Je pense que l’École des parents, qui est sous l’égide du ministère de l’Égalité du genre, devrait être redynamisée et les parents éduqués. L’on ne peut tout mettre sur le dos de l’État et des ONG. Dans le cas d’Anna Mootoo, des voisins disent avoir entendu le bébé pleurer régulièrement. C’est aussi le devoir des citoyens de rapporter de tels cas aux autorités concernées.
Justement, les autorités ont-elles un système pour prévenir les cas de maltraitance sur les enfants ? Je m’explique : d’autres institutions telles que le bureau de l’impôt ont des «pistes» sur des gens qui ne paient pas la taxe. Les autorités ont-elles des données qui leur permettraient d’identifier des régions à risques, voire des foyers à risques pour les enfants ?
Je suis d’accord qu’il faudrait répertorier les familles à risques. Et ensuite, faire un travail de prévention. Le ministère de la Sécurité sociale a des données, tout comme la police ou le ministère de l’Éducation. Ce sera d’ailleurs une des recommandations dans mon rapport.
Je pense qu’il faudrait pouvoir identifier les familles à risques sans dévaloriser la famille mauricienne. Nous avons les données, cela peut se faire mais en même temps il y a un sérieux manque de travailleurs sociaux et de ressources humaines. Et moi je penche dans une telle direction.

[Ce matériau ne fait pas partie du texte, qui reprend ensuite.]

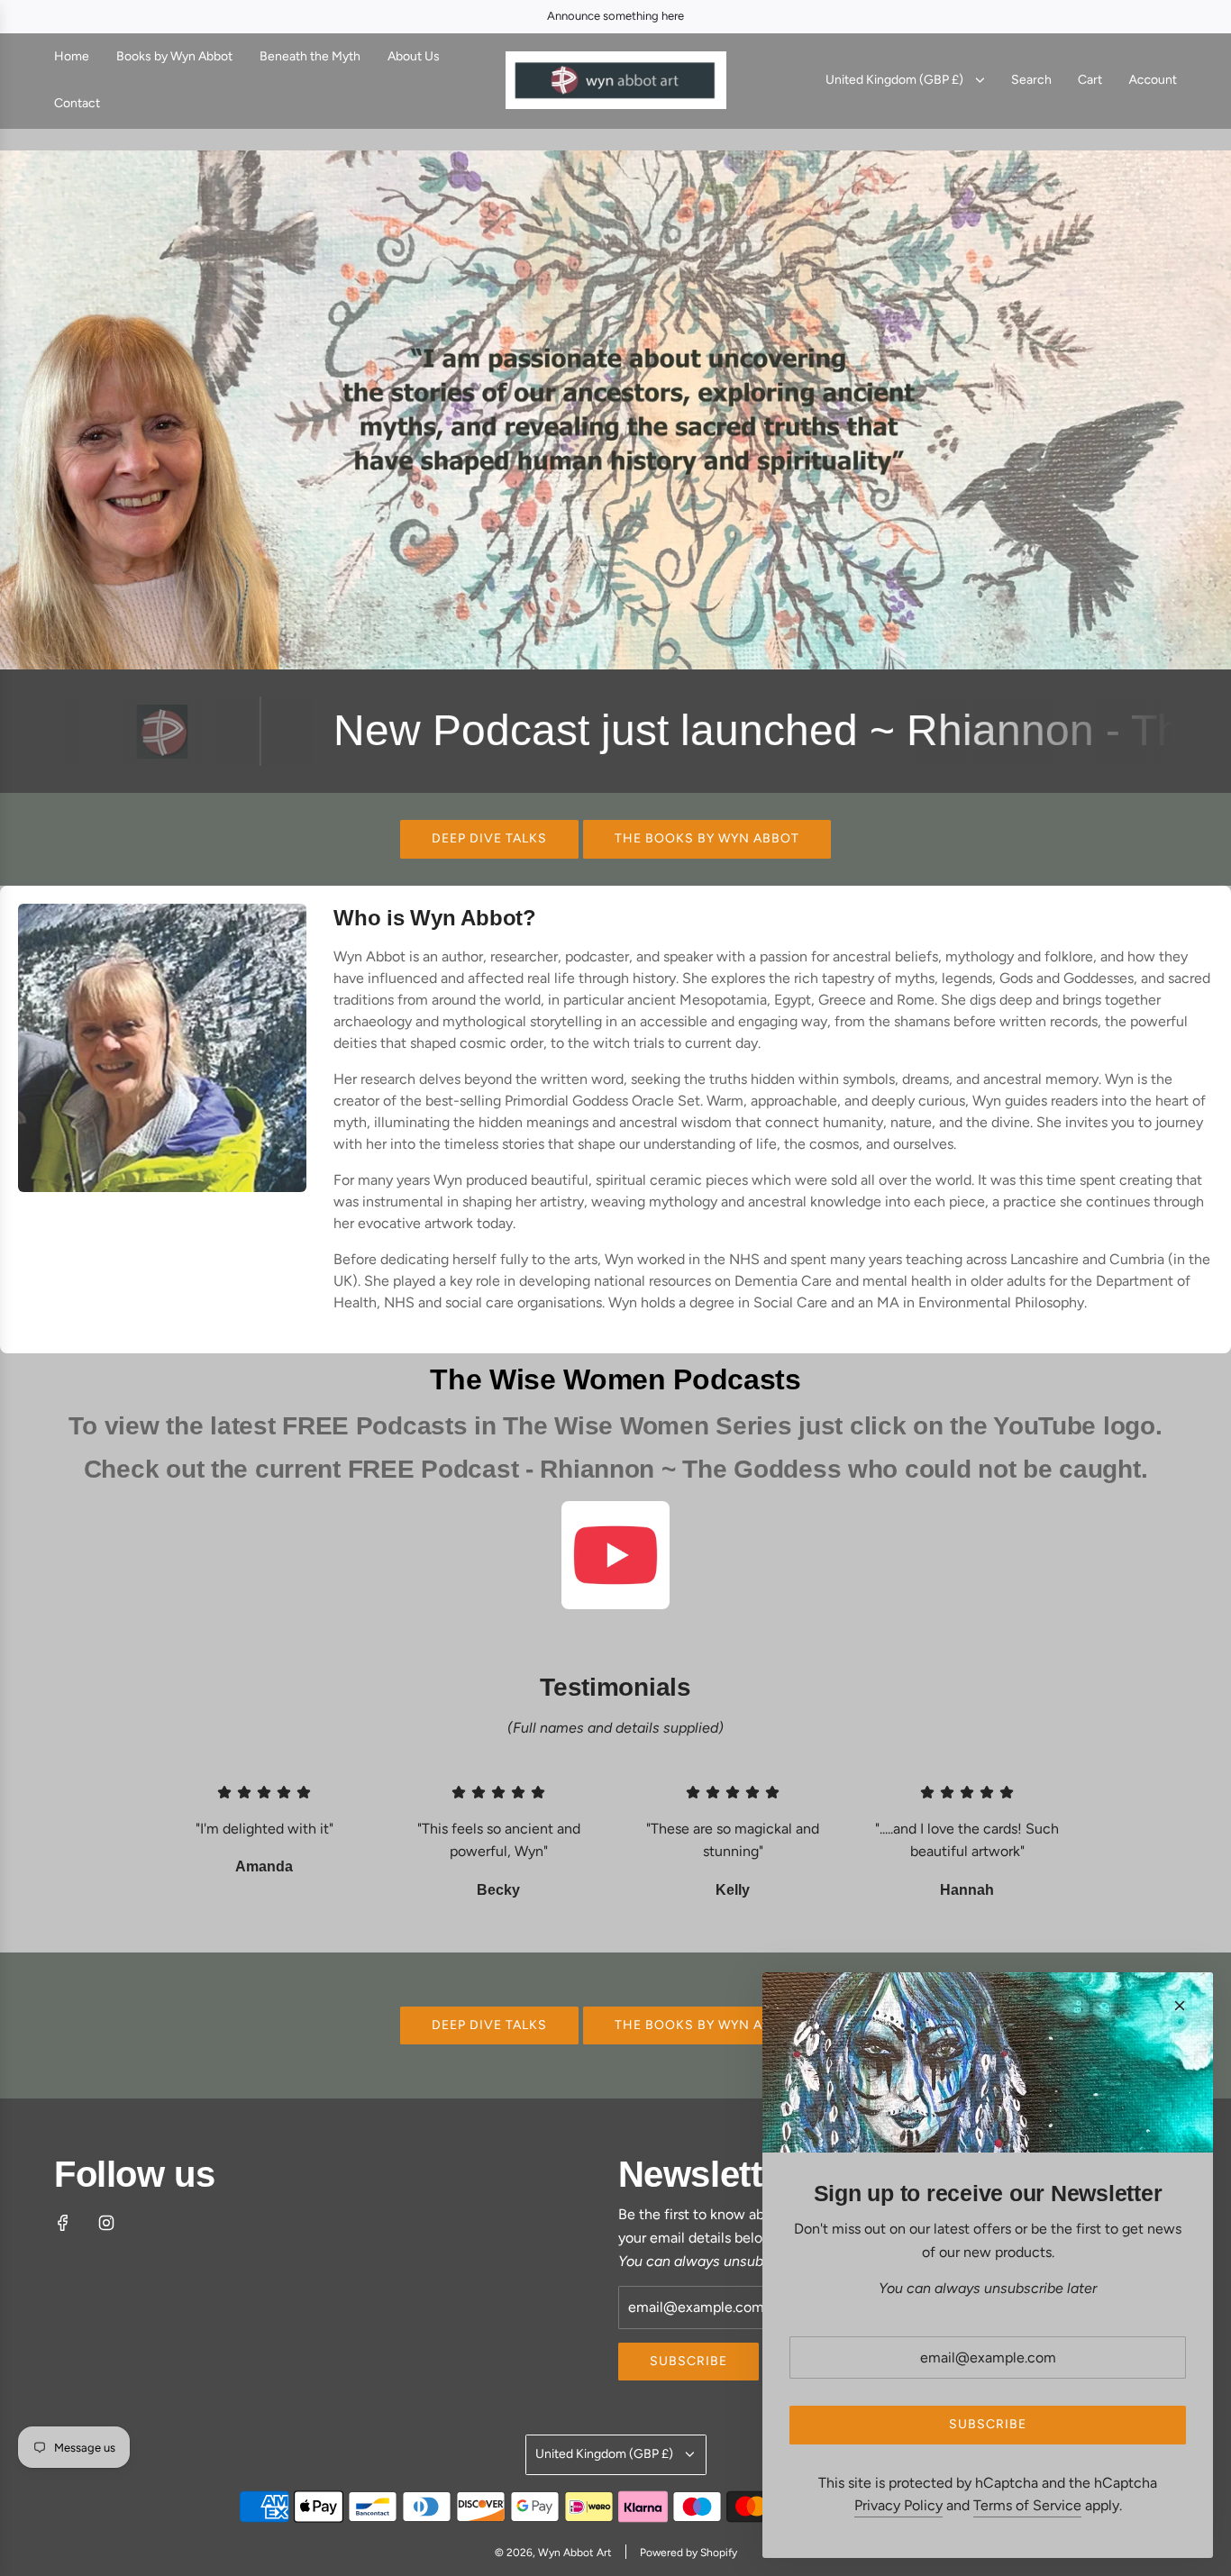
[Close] (1179, 2005)
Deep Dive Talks (489, 838)
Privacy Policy (898, 2505)
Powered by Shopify (688, 2552)
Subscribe (688, 2361)
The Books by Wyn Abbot (707, 838)
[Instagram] (106, 2223)
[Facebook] (63, 2223)
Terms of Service (1027, 2505)
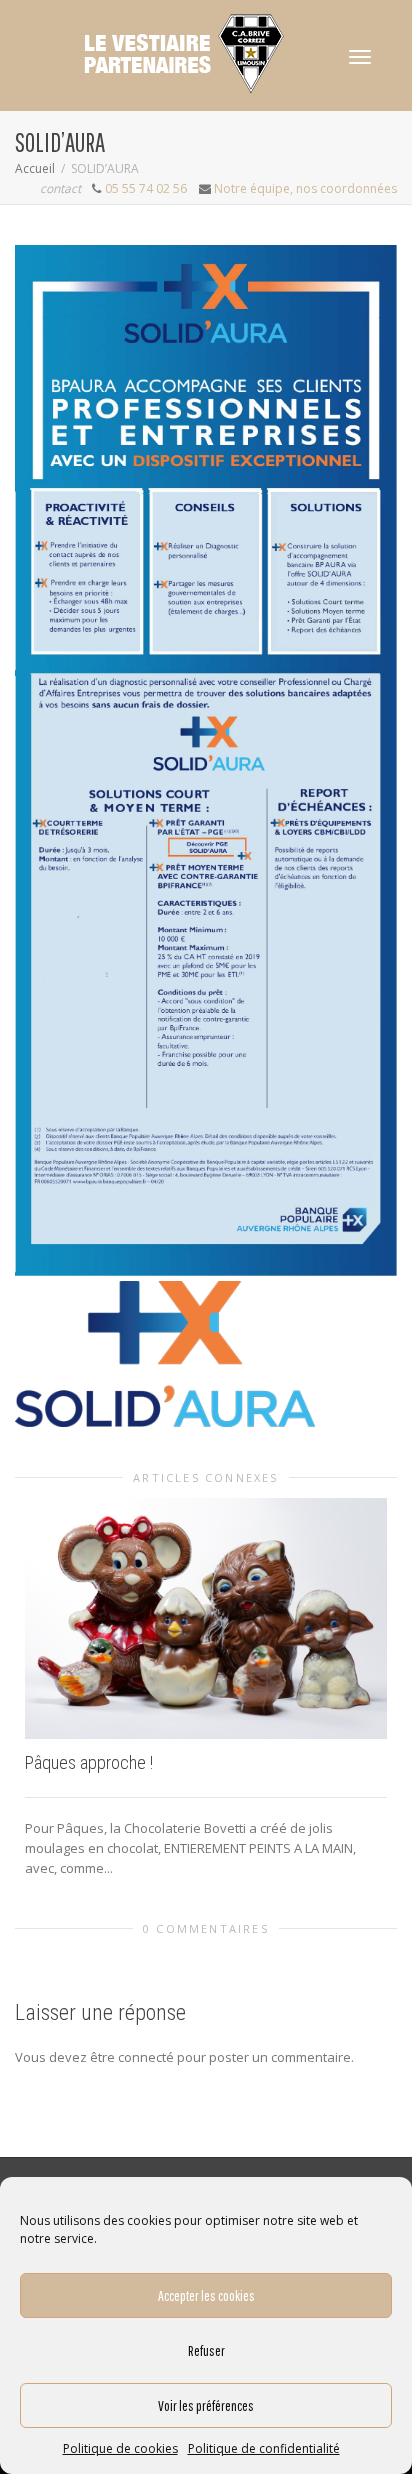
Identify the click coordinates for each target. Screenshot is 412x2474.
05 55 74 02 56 (146, 188)
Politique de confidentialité (264, 2448)
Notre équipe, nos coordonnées (305, 188)
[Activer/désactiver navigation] (360, 57)
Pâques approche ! (89, 1762)
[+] (206, 1618)
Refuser (206, 2350)
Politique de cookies (120, 2448)
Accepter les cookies (206, 2295)
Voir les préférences (206, 2405)
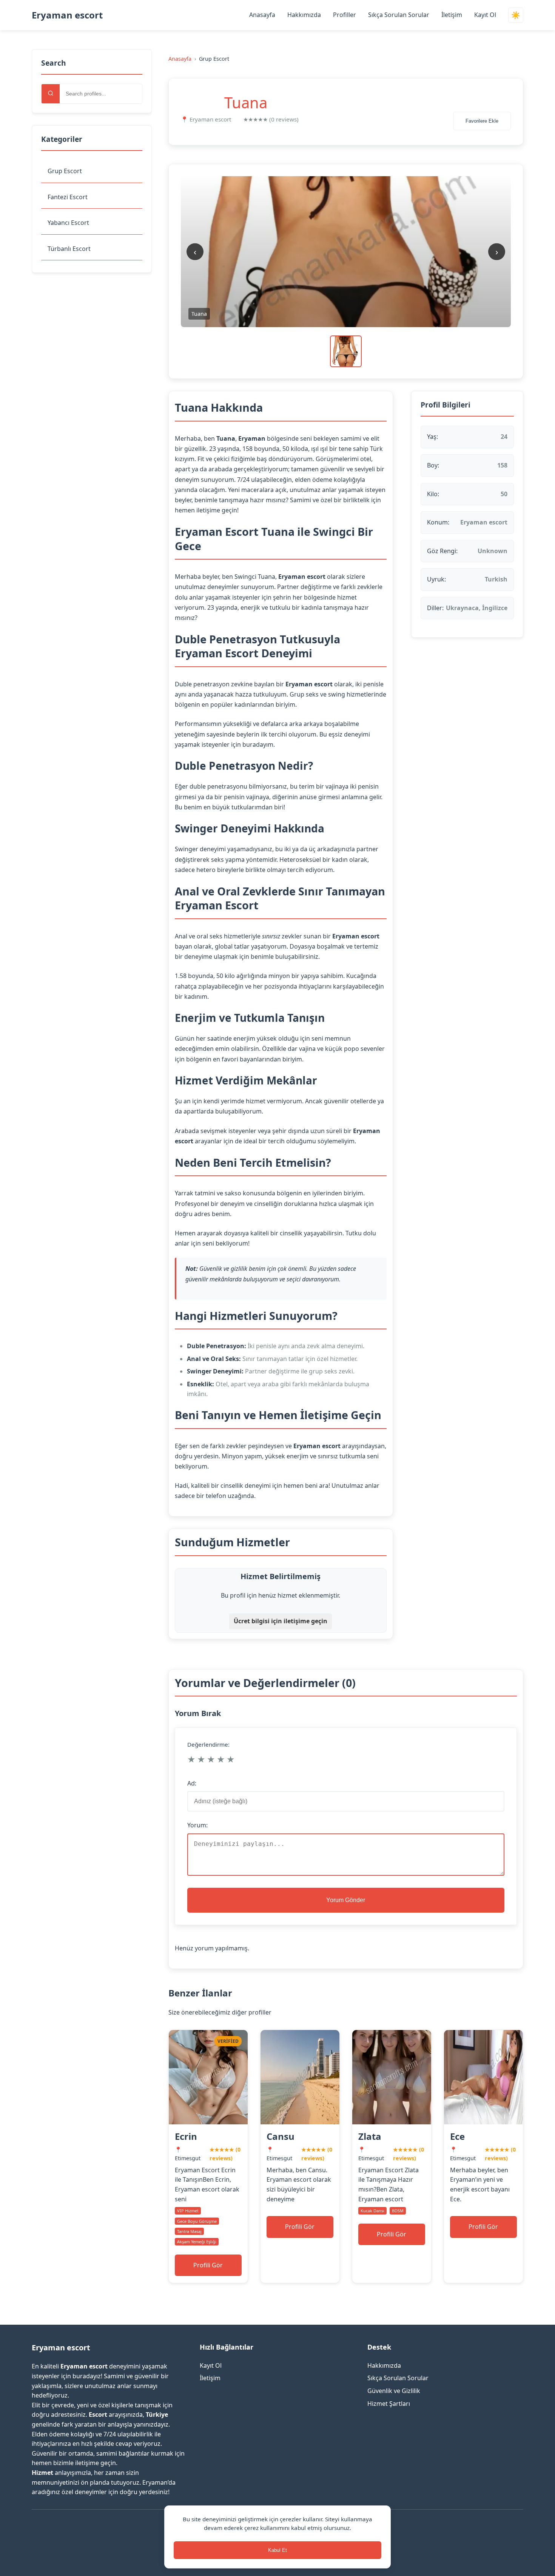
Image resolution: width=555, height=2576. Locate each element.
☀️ (515, 15)
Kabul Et (277, 2550)
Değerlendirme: (208, 1744)
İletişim (451, 15)
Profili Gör (208, 2265)
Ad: (191, 1783)
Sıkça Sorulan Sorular (398, 15)
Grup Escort (65, 171)
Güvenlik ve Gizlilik (393, 2391)
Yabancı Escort (68, 222)
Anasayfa (262, 15)
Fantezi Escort (68, 197)
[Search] (51, 93)
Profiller (344, 15)
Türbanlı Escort (69, 249)
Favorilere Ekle (482, 121)
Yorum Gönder (345, 1900)
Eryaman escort (67, 15)
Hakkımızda (304, 15)
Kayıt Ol (485, 15)
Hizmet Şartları (388, 2403)
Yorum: (197, 1825)
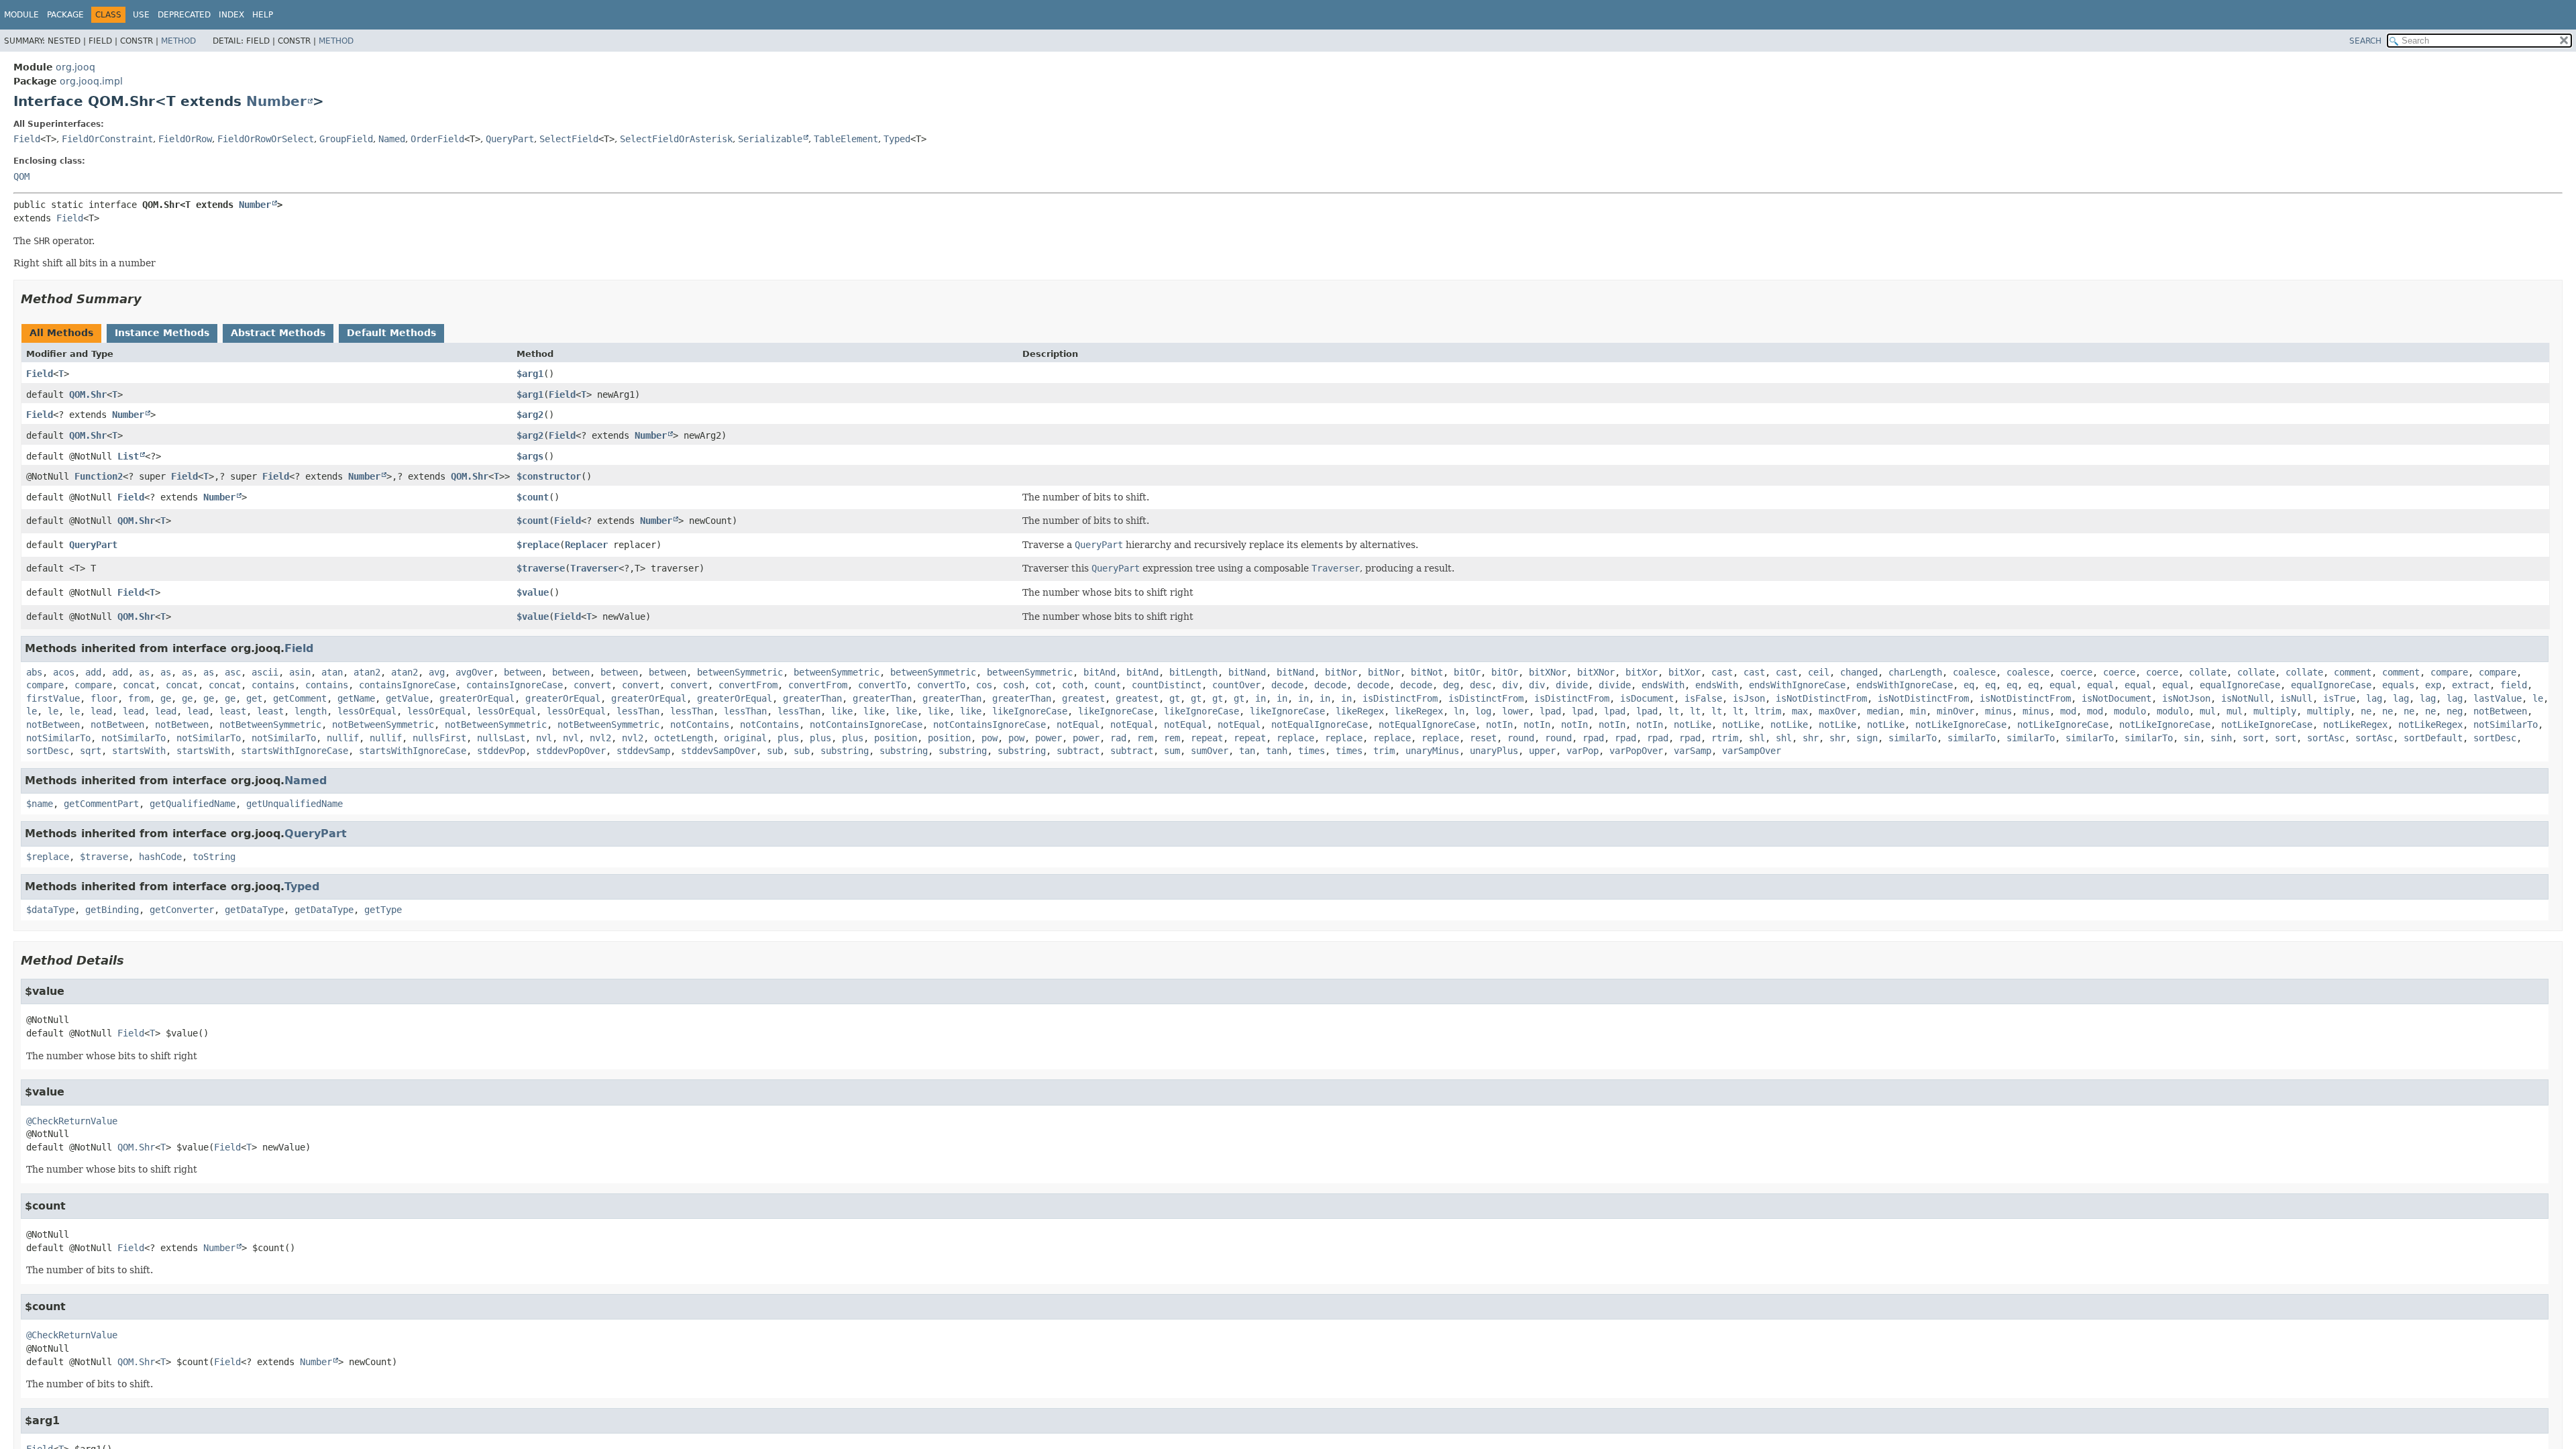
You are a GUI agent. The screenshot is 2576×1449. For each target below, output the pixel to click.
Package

Comment expliquer la maltraitance d’un enfant ?
Quand l’on maltraite son enfant, il y a un souci dans le lien parent-enfant. Le parent n’a pas un lien approprié avec son enfant. Les parents le disent souvent, ils «corrigent» leur enfant. Il n’y a aucun mal à corriger, mais corriger ne veut pas dire maltraiter.
Pourquoi les parents le font-ils? Par manque de maturité sans doute. Mais aussi, dans bien des cas, ils répètent ce dont ils ont été victimes eux-mêmes. Il y a beaucoup d’adultes/parents à risques.
La loi prévoit des familles d’accueil mais, en pratique, très peu de familles sont formées pour le «foster care». Qu’est-ce qui bloque selon vous ?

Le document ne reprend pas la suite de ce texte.